#### Text segment:

○ ○ ○ ○ ○ ○ ○

The tunnel’s critical importance to the functioning of Suomenlinna; its narrowness and its location between the island and the continent pose particularly significant challenges for the renovation work. For this reason, the project will be realized as a project alliance.

Photo: Jouni Maidell

The Suomenlinna maritime fortress is a UNESCO World Heritage that attracts more than 900,000 visitors each year. Two out of three visitors come from abroad. The fortress is also the home of 800 inhabitants, the workplace of 400–500 people and a district of Helsinki, the Finnish capital. The renovation will ensure the continuous supply of municipal engineering services in Suomenlinna, guarantee the safety of the tunnel itself during use and maintenance, and lower the tunnel’s cost of use while extending its life cycle.

The project developer is the Governing Body of Suomenlinna, while Sito Rakennuttajat Oy will be responsible for the construction works. The developer’s project manager and expert is Jouni Maidell of Sito Rakennuttajat, with Tapani Lyytinen as his partner.

The Suomenlinna service tunnel was built in the early 1980s, serving as access for municipal engineering from downtown Helsinki to the Suomenlinna islands. The tunnel runs below sea level from the Länsi-Mustasaari island of Suomenlinna, passes under the island of Särkkä, and emerges in Kaivopuisto in continental Helsinki. The total length of the tunnel is 1,300 meters and the area of its cross-section is some 15 m2.

The development phase of the alliance will be completed in the summer and fall of 2016, and actual construction work in the tunnel by the end of 2017.

The tunnel was initially built to house pipes for municipal engineering only. A connection for vehicles was added later, enabling emergency vehicles to pass through if necessary. In line with construction practices at the time, the tunnel is fitted with just a few technical reinforcements that meet tunnel construction requirements. Such reinforcements do not meet modern safety requirements. Furthermore, large quantities of water seep into the tunnel, causing significant corrosion in the tunnel structures and high radon levels.

The key goals of the service tunnel renovation works are to lengthen the tunnel’s life cycle, improve working conditions by reducing radon and strengthening the tunnel structures, and to reduce the tunnel’s cost of use by blocking leakages and modernizing the tunnel’s building services.

○ ○ ○ ○ ○ ○ ○

#### Material supplied:
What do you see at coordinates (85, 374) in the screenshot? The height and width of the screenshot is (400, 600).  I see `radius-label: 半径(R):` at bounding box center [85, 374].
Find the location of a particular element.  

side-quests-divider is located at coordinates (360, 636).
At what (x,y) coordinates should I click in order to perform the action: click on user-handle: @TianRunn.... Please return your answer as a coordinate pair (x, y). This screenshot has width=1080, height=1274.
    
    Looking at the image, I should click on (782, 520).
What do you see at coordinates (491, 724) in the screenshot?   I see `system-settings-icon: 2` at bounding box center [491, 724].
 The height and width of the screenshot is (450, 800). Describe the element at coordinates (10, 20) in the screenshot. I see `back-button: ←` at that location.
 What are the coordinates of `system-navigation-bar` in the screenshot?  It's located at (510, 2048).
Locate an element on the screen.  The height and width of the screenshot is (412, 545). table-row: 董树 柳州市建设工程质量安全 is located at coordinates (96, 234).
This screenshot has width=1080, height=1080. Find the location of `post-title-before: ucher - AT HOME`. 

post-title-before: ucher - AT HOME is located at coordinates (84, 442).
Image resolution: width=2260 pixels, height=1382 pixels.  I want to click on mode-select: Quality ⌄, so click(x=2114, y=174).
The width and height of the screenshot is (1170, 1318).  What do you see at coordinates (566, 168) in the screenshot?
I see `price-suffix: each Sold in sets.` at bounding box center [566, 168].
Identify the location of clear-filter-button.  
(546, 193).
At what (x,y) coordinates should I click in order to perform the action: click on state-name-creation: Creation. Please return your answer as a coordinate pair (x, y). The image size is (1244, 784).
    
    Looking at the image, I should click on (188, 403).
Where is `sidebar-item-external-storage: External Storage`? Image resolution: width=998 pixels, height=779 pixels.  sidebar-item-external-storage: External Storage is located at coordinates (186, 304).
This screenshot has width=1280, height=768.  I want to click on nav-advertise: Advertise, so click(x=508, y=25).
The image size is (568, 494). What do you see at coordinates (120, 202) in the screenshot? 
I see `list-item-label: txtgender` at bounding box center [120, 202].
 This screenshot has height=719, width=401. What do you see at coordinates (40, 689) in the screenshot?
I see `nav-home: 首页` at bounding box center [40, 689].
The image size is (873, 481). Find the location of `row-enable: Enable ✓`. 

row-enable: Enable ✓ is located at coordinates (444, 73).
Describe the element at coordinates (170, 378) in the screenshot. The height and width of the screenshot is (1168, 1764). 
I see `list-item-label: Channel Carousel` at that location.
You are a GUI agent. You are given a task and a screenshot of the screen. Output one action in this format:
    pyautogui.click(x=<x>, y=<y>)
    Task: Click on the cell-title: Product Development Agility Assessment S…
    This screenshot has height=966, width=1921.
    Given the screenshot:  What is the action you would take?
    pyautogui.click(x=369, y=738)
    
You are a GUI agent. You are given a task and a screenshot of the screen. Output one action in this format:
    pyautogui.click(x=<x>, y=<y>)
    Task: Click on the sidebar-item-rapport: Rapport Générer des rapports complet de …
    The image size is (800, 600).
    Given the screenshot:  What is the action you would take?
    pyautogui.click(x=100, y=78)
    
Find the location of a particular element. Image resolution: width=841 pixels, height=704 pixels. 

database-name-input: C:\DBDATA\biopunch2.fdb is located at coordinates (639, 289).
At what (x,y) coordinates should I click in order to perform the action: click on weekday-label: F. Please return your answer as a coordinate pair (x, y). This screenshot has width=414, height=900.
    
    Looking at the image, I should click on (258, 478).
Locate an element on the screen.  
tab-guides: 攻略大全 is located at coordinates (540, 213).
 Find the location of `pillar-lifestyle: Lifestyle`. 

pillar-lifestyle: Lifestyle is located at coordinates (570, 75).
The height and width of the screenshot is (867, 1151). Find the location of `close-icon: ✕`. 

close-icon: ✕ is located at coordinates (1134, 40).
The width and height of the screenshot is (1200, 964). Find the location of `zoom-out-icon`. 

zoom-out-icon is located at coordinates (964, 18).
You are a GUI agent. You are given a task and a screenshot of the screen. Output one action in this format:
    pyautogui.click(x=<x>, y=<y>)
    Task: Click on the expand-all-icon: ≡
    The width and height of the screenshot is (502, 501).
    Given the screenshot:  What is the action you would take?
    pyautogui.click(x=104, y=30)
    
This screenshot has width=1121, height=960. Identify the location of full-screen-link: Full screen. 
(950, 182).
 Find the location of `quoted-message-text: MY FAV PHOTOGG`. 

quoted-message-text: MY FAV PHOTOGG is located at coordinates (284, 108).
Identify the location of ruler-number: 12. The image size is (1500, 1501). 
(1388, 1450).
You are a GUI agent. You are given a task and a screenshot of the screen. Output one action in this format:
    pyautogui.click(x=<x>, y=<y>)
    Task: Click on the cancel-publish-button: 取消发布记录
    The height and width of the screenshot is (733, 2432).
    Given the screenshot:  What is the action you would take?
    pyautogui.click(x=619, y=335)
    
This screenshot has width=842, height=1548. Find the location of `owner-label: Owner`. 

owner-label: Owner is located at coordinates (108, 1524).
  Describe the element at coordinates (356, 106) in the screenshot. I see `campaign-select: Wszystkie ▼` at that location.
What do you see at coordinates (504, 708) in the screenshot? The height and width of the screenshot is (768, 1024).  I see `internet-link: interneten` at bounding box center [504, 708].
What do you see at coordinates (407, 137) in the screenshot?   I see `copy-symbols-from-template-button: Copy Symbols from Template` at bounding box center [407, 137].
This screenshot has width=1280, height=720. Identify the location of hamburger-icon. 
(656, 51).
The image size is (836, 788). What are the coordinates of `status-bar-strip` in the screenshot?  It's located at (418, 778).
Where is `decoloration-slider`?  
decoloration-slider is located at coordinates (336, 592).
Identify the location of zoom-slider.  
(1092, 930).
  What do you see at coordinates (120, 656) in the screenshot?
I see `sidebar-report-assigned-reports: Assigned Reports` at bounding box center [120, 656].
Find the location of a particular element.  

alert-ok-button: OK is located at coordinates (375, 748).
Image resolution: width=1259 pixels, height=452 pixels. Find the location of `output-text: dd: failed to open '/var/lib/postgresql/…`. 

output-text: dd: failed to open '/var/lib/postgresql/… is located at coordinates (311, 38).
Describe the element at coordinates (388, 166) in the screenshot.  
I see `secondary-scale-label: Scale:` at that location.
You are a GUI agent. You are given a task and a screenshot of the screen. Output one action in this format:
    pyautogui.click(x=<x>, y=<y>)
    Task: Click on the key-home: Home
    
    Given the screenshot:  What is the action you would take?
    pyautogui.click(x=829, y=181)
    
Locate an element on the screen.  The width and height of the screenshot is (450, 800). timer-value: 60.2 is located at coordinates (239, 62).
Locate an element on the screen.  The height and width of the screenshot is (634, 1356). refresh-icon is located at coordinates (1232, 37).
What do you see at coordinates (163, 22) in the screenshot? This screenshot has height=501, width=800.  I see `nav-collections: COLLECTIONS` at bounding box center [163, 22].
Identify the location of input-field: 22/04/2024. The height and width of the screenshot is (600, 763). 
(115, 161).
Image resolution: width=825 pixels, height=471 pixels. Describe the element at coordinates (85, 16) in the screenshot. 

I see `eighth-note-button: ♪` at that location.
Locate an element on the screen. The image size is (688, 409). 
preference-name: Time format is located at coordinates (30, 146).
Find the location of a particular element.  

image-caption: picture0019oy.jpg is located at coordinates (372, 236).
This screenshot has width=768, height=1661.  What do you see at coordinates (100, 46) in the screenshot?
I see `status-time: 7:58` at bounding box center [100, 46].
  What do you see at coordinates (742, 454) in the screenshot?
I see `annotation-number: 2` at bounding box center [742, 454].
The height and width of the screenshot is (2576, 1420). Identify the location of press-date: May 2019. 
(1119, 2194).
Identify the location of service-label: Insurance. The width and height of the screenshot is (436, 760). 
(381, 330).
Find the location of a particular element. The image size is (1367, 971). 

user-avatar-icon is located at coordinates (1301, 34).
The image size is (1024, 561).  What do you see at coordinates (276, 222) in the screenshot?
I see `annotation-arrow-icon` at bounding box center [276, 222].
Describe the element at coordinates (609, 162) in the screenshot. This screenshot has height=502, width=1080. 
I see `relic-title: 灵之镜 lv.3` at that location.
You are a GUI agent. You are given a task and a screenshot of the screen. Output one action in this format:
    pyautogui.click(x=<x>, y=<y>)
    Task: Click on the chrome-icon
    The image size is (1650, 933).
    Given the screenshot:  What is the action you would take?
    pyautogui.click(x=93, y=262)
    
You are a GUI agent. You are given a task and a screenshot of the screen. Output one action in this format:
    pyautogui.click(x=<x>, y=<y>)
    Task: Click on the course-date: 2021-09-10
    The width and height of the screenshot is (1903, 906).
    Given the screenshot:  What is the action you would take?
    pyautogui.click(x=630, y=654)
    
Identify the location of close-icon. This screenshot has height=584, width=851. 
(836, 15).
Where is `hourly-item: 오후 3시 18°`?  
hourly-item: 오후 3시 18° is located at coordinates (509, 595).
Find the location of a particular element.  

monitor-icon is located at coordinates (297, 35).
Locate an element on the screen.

○ ○ ○ ○ ○ ○ ○

#### Required actions:
(a) List the key goals of the renovation works that the text on the Suomenlinna service tunnel names.
(b) Write out the text on the Suomenlinna service tunnel word for word, from "The development phase" to "end of 2017.".

#### Answers:
(a)
- Lengthen the tunnel's life cycle
- Improve working conditions by reducing radon and strengthening the tunnel structures
- Reduce the tunnel's cost of use by blocking leakages and modernizing the tunnel's building services

(b)
The development phase of the alliance will be completed in the summer and fall of 2016, and actual construction work in the tunnel by the end of 2017.